:: Exercise inputs ::
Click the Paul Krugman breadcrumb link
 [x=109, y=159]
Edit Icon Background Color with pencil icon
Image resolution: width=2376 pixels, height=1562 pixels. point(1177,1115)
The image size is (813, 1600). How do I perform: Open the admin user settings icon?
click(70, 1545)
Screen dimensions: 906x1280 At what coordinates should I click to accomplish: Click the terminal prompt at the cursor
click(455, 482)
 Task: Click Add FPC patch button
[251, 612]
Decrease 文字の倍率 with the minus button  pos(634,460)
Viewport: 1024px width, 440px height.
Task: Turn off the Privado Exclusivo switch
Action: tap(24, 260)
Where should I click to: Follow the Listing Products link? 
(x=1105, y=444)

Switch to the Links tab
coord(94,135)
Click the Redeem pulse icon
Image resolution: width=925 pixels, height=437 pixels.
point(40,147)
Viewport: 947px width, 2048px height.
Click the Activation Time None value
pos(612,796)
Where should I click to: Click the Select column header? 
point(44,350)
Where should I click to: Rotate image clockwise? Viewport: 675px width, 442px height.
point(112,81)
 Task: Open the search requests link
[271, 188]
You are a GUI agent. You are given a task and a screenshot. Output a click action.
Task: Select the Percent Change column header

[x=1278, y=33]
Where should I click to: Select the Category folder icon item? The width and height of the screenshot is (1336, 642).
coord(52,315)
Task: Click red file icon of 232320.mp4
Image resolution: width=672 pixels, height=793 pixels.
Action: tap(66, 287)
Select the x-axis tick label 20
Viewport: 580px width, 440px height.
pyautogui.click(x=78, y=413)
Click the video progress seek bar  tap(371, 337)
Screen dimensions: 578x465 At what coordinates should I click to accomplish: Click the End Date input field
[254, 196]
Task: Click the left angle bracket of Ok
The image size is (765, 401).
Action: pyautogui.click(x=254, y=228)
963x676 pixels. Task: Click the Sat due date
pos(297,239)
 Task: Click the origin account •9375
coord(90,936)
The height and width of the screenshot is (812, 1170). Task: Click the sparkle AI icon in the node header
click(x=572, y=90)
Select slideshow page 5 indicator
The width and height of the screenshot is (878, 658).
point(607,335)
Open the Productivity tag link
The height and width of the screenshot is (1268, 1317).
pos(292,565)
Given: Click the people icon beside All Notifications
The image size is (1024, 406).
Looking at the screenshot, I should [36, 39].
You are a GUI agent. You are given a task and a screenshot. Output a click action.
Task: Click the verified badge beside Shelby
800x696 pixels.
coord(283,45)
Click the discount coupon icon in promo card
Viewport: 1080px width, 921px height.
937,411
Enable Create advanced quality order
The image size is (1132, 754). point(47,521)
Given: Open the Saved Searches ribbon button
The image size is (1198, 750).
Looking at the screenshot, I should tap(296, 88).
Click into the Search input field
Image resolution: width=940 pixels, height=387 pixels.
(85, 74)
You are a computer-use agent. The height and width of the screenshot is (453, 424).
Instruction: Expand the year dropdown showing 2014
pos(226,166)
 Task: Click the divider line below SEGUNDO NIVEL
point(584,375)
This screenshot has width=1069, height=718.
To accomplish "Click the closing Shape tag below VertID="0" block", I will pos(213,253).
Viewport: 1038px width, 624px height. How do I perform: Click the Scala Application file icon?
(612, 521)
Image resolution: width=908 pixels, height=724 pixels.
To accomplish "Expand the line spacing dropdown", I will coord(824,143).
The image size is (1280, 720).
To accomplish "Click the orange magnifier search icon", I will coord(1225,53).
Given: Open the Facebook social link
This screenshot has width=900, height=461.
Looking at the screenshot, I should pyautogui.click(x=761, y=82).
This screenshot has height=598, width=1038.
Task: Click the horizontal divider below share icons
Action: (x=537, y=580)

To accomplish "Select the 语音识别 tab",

:: Assignment ::
In which lines of the material above does the string "will" occur? Copy them all.

:: Reply to the task ::
To accomplish "Click the closing Shape tag below VertID="0" block", I will pos(213,253).
To accomplish "Expand the line spacing dropdown", I will coord(824,143).
To accomplish "Click the orange magnifier search icon", I will coord(1225,53).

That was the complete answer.